Desai gives real-life examples where Yoga has been butchered with needless components: Goat Yoga, beer Yoga, and naked Yoga all being for pure novelty.

Rather than take the practice in its totality, some people pick different aspects of the custom to suit their needs. Some people practice yoga because it’s trendy and find it aesthetically pleasing purposely cherry-picking parts of the culture they fancy, and ignoring what they find irrelevant. An enormous disrespect to Indian culture.

Yoga was once a victim of a ban in India under British colonial rule. British powers condemned Hatha yogis as violent and vilified them as diabolical advocates of witchcraft. When people with no true commitment to the discipline want to learn, it’s almost always conditional. At the end of the day, they won’t suffer from the racism, colorism, or prejudice Indian people are born into and essentially live throughout their whole lives. They get to cosplay and go back to their normal privileged lives.


Nikita Desai’s Social Media Teachings

Nikita recognizes the pertinence of the online space and the influence it can have on people.

Saved entries:
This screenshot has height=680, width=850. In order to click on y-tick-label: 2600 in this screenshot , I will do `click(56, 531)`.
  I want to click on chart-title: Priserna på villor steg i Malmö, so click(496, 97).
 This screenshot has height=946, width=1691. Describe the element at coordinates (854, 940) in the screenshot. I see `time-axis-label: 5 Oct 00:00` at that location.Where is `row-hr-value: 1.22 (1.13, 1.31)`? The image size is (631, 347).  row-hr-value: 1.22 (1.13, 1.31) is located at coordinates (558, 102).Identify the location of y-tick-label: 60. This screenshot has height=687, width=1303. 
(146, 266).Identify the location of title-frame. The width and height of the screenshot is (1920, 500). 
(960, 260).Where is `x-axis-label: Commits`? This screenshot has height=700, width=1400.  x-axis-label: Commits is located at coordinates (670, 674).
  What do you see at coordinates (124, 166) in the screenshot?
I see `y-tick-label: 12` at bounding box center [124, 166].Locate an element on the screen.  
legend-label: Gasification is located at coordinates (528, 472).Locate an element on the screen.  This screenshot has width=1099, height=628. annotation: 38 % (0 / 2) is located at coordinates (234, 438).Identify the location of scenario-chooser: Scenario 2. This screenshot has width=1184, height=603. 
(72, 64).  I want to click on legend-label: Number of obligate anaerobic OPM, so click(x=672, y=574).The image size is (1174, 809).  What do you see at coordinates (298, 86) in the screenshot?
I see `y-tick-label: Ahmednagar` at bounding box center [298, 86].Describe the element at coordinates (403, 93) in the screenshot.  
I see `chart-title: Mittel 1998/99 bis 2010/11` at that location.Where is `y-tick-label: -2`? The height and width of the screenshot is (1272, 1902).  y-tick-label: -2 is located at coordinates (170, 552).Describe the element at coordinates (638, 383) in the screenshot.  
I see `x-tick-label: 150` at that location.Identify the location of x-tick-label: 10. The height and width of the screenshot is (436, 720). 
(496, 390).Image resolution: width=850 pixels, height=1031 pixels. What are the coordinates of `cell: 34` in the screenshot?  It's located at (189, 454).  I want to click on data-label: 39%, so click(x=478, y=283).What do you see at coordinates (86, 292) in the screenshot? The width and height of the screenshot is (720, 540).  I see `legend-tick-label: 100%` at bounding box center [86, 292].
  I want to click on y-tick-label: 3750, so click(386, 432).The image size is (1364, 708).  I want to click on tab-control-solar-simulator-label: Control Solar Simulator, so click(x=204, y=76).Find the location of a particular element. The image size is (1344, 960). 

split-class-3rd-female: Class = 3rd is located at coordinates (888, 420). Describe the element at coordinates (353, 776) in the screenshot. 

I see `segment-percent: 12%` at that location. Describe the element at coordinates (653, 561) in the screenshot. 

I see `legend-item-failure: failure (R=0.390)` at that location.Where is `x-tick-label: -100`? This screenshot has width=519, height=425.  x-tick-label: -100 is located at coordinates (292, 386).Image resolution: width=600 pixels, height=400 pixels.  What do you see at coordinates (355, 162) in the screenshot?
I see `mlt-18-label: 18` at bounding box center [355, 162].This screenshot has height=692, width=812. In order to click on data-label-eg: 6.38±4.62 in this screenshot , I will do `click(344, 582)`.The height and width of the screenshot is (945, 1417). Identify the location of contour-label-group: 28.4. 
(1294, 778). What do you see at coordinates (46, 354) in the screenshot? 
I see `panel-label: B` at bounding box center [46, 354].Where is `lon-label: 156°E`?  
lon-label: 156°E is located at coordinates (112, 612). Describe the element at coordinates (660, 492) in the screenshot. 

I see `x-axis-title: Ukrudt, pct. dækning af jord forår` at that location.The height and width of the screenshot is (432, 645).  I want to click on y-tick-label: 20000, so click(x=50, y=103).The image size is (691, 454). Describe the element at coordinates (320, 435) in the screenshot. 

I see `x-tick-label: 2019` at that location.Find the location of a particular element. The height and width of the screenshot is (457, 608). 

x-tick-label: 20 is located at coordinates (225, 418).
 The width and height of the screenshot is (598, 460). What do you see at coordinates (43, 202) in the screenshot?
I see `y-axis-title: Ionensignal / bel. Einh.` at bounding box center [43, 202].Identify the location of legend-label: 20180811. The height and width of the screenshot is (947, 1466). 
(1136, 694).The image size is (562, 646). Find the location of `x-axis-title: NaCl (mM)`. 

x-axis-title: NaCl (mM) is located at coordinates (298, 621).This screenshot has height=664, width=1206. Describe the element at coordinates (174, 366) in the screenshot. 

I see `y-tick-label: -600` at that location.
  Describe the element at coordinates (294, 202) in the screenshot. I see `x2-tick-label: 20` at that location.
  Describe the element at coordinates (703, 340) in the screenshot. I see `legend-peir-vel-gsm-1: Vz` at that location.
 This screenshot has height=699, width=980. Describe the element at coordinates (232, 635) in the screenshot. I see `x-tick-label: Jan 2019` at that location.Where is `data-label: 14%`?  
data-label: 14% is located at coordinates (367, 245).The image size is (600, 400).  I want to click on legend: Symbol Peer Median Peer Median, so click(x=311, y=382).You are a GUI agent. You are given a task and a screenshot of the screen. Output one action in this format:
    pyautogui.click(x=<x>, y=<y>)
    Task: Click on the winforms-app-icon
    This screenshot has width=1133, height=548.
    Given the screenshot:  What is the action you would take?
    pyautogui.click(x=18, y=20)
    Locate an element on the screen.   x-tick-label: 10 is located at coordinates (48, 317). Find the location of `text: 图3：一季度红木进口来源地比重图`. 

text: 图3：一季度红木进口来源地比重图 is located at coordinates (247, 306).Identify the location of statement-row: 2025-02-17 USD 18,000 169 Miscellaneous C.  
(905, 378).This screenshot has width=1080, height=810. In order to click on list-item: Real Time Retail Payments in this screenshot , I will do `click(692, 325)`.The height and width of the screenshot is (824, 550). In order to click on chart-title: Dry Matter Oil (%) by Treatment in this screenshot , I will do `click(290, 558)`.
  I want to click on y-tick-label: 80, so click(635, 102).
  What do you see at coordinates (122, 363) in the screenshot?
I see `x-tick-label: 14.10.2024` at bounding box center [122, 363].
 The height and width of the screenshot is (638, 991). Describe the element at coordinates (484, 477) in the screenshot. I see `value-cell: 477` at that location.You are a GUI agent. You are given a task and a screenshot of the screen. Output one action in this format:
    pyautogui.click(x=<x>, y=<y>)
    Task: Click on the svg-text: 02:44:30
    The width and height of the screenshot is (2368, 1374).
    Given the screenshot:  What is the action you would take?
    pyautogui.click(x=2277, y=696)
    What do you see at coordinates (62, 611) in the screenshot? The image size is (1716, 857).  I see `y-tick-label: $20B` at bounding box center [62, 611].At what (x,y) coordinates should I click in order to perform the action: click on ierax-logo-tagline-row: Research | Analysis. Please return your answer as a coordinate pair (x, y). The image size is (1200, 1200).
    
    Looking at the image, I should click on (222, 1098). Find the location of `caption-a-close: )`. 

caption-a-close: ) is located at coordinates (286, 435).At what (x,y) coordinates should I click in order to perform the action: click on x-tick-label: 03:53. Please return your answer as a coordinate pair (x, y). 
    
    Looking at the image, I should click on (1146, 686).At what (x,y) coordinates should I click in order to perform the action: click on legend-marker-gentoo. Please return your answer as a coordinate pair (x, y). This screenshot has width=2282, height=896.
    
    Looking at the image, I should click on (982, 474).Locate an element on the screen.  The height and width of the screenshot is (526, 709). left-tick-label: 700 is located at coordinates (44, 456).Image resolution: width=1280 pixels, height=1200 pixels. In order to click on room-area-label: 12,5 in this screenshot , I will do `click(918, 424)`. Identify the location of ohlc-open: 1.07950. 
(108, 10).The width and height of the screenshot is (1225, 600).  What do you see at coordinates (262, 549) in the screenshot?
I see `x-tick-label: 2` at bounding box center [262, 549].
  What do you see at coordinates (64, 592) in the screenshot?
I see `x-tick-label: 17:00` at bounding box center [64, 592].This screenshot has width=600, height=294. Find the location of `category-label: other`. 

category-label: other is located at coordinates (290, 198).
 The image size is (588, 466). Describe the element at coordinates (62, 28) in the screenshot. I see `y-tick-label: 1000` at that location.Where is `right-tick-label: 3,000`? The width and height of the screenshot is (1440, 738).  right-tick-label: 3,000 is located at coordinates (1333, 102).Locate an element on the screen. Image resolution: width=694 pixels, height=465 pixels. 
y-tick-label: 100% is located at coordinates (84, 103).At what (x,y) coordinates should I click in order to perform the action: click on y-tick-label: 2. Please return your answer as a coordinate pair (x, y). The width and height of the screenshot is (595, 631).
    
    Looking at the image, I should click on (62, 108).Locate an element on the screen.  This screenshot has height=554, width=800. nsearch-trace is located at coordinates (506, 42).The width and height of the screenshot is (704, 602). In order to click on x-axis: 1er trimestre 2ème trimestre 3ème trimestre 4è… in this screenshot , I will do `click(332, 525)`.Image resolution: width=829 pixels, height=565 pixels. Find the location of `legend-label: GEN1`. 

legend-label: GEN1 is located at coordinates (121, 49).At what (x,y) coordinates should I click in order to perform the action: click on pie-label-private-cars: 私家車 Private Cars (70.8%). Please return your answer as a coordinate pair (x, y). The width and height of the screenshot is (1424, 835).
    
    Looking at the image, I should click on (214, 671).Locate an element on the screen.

Assigned task: Carry on with the article about yoga and Nikita Desai, picking up after its last sentence. The listing above is separate from the yoga article and unrelated to it.

Exercise result:
“When I came on this journey. I fell into the trap where I wanted to buy Alo yoga leggings, do certain poses, the splits, a handstand[…]. Soon I started to realize stuff,” she said. “I felt like I didn’t have a place in the yoga world, so it’s intimidating to call stuff out. I was new to it, but then again, I wasn’t because it’s in my roots. That tells you something, my hesitation to start something new, something that essentially belongs to me because then it’s not the right place for anyone who is not part of it.”

In the trajectory of her Tik Tok usage people have contradicted and others have completely disregarded her apprehension towards phony Yoga. Desai explained the attitudes always radiate entitlement, and is surprised to see others act that way. Nonetheless, she is not going to stop putting out content. She is determined to preach her beliefs.

Fake Diversity for Disguise states that the corporate Yoga industry is worth over $84 billion. Brands like Lululemon, are not diverse when promoting their Yoga collections. Often lacking POC in their campaigns. Other times, businesses owned by White people conduct classes for other White people. So, when someone who is POC or Black infiltrates those environments, it’s usually uncomfortable for them to be in those spaces.

Since Yoga is a big cultural aspect of India. One would think there would be an instructor who is native or has ancestral roots to India. Instead, these places tokenize Black or mixed-race individuals to disguise their classes as more “diverse.” Desai, quickly comprehended she would not feel welcomed to places like that.

Screenshot by Yvette Romero. Nikita Desai’s Studio website.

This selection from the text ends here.